◆ **Problem to solve**
Print the data again, exactly.

◆ **Record extracts**

§

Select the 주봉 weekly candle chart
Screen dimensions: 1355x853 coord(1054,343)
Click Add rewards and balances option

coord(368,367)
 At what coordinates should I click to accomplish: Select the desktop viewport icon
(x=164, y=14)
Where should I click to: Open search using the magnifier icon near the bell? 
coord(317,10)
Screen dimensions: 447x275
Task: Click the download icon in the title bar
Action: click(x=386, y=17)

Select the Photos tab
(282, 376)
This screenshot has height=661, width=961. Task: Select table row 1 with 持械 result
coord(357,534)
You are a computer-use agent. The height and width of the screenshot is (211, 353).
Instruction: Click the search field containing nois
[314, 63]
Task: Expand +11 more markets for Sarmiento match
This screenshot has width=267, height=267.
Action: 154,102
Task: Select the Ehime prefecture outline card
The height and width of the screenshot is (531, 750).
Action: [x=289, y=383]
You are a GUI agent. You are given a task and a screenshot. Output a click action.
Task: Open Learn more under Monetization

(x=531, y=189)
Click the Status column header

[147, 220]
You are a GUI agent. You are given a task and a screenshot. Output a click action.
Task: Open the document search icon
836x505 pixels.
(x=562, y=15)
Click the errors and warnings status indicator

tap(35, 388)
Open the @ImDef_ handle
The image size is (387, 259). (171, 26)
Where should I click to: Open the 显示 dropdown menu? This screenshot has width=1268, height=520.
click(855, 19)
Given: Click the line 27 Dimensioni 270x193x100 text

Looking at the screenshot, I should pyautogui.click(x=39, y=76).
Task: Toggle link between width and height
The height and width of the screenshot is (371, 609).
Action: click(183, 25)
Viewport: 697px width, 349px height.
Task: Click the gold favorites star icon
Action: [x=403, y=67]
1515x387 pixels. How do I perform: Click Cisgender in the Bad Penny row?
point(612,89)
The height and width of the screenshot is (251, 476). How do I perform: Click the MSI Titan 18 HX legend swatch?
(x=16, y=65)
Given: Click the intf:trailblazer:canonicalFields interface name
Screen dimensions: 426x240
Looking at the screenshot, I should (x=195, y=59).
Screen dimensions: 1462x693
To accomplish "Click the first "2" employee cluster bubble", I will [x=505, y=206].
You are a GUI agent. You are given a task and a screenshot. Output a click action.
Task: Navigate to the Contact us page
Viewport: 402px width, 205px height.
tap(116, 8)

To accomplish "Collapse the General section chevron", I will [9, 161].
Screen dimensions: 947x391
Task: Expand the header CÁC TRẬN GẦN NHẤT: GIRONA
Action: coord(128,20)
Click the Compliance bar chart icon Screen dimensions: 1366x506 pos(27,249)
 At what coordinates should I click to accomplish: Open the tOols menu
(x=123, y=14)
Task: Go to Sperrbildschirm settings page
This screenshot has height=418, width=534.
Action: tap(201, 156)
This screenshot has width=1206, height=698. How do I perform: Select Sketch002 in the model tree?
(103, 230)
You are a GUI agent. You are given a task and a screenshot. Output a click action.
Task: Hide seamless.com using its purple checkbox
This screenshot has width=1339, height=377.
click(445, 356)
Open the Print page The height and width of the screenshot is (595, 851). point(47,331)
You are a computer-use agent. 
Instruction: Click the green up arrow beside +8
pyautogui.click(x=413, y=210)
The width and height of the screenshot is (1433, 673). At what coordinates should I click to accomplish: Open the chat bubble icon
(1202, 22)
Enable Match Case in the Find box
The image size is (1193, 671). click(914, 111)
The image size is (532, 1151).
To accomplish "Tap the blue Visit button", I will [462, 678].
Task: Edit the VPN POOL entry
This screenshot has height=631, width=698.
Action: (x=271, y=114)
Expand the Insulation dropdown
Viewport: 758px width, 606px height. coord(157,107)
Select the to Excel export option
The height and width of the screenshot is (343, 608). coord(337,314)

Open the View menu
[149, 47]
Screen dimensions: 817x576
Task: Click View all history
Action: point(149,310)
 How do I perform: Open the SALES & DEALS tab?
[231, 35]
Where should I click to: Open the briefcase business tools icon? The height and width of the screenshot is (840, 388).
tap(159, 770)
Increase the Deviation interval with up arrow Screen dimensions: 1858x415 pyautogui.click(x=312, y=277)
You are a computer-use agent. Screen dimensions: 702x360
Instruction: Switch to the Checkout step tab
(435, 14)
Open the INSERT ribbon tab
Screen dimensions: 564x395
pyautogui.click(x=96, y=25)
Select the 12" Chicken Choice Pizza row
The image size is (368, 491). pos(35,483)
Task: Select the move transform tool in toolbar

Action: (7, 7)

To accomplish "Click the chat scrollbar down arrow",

§

◆ **Expected answer**
Select the 주봉 weekly candle chart
Screen dimensions: 1355x853 coord(1054,343)
Click Add rewards and balances option

coord(368,367)
 At what coordinates should I click to accomplish: Select the desktop viewport icon
(x=164, y=14)
Where should I click to: Open search using the magnifier icon near the bell? 
coord(317,10)
Screen dimensions: 447x275
Task: Click the download icon in the title bar
Action: click(x=386, y=17)

Select the Photos tab
(282, 376)
This screenshot has height=661, width=961. Task: Select table row 1 with 持械 result
coord(357,534)
You are a computer-use agent. The height and width of the screenshot is (211, 353).
Instruction: Click the search field containing nois
[314, 63]
Task: Expand +11 more markets for Sarmiento match
This screenshot has width=267, height=267.
Action: 154,102
Task: Select the Ehime prefecture outline card
The height and width of the screenshot is (531, 750).
Action: [x=289, y=383]
You are a GUI agent. You are given a task and a screenshot. Output a click action.
Task: Open Learn more under Monetization

(x=531, y=189)
Click the Status column header

[147, 220]
You are a GUI agent. You are given a task and a screenshot. Output a click action.
Task: Open the document search icon
836x505 pixels.
(x=562, y=15)
Click the errors and warnings status indicator

tap(35, 388)
Open the @ImDef_ handle
The image size is (387, 259). (171, 26)
Where should I click to: Open the 显示 dropdown menu? This screenshot has width=1268, height=520.
click(855, 19)
Given: Click the line 27 Dimensioni 270x193x100 text

Looking at the screenshot, I should pyautogui.click(x=39, y=76).
Task: Toggle link between width and height
The height and width of the screenshot is (371, 609).
Action: click(183, 25)
Viewport: 697px width, 349px height.
Task: Click the gold favorites star icon
Action: [x=403, y=67]
1515x387 pixels. How do I perform: Click Cisgender in the Bad Penny row?
point(612,89)
The height and width of the screenshot is (251, 476). How do I perform: Click the MSI Titan 18 HX legend swatch?
(x=16, y=65)
Given: Click the intf:trailblazer:canonicalFields interface name
Screen dimensions: 426x240
Looking at the screenshot, I should (x=195, y=59).
Screen dimensions: 1462x693
To accomplish "Click the first "2" employee cluster bubble", I will [x=505, y=206].
You are a GUI agent. You are given a task and a screenshot. Output a click action.
Task: Navigate to the Contact us page
Viewport: 402px width, 205px height.
tap(116, 8)

To accomplish "Collapse the General section chevron", I will [9, 161].
Screen dimensions: 947x391
Task: Expand the header CÁC TRẬN GẦN NHẤT: GIRONA
Action: coord(128,20)
Click the Compliance bar chart icon Screen dimensions: 1366x506 pos(27,249)
 At what coordinates should I click to accomplish: Open the tOols menu
(x=123, y=14)
Task: Go to Sperrbildschirm settings page
This screenshot has height=418, width=534.
Action: tap(201, 156)
This screenshot has width=1206, height=698. How do I perform: Select Sketch002 in the model tree?
(103, 230)
You are a GUI agent. You are given a task and a screenshot. Output a click action.
Task: Hide seamless.com using its purple checkbox
This screenshot has width=1339, height=377.
click(445, 356)
Open the Print page The height and width of the screenshot is (595, 851). point(47,331)
You are a computer-use agent. 
Instruction: Click the green up arrow beside +8
pyautogui.click(x=413, y=210)
The width and height of the screenshot is (1433, 673). At what coordinates should I click to accomplish: Open the chat bubble icon
(1202, 22)
Enable Match Case in the Find box
The image size is (1193, 671). click(914, 111)
The image size is (532, 1151).
To accomplish "Tap the blue Visit button", I will [462, 678].
Task: Edit the VPN POOL entry
This screenshot has height=631, width=698.
Action: (x=271, y=114)
Expand the Insulation dropdown
Viewport: 758px width, 606px height. coord(157,107)
Select the to Excel export option
The height and width of the screenshot is (343, 608). coord(337,314)

Open the View menu
[149, 47]
Screen dimensions: 817x576
Task: Click View all history
Action: point(149,310)
 How do I perform: Open the SALES & DEALS tab?
[231, 35]
Where should I click to: Open the briefcase business tools icon? The height and width of the screenshot is (840, 388).
tap(159, 770)
Increase the Deviation interval with up arrow Screen dimensions: 1858x415 pyautogui.click(x=312, y=277)
You are a computer-use agent. Screen dimensions: 702x360
Instruction: Switch to the Checkout step tab
(435, 14)
Open the INSERT ribbon tab
Screen dimensions: 564x395
pyautogui.click(x=96, y=25)
Select the 12" Chicken Choice Pizza row
The image size is (368, 491). pos(35,483)
Task: Select the move transform tool in toolbar

Action: (7, 7)

To accomplish "Click the chat scrollbar down arrow",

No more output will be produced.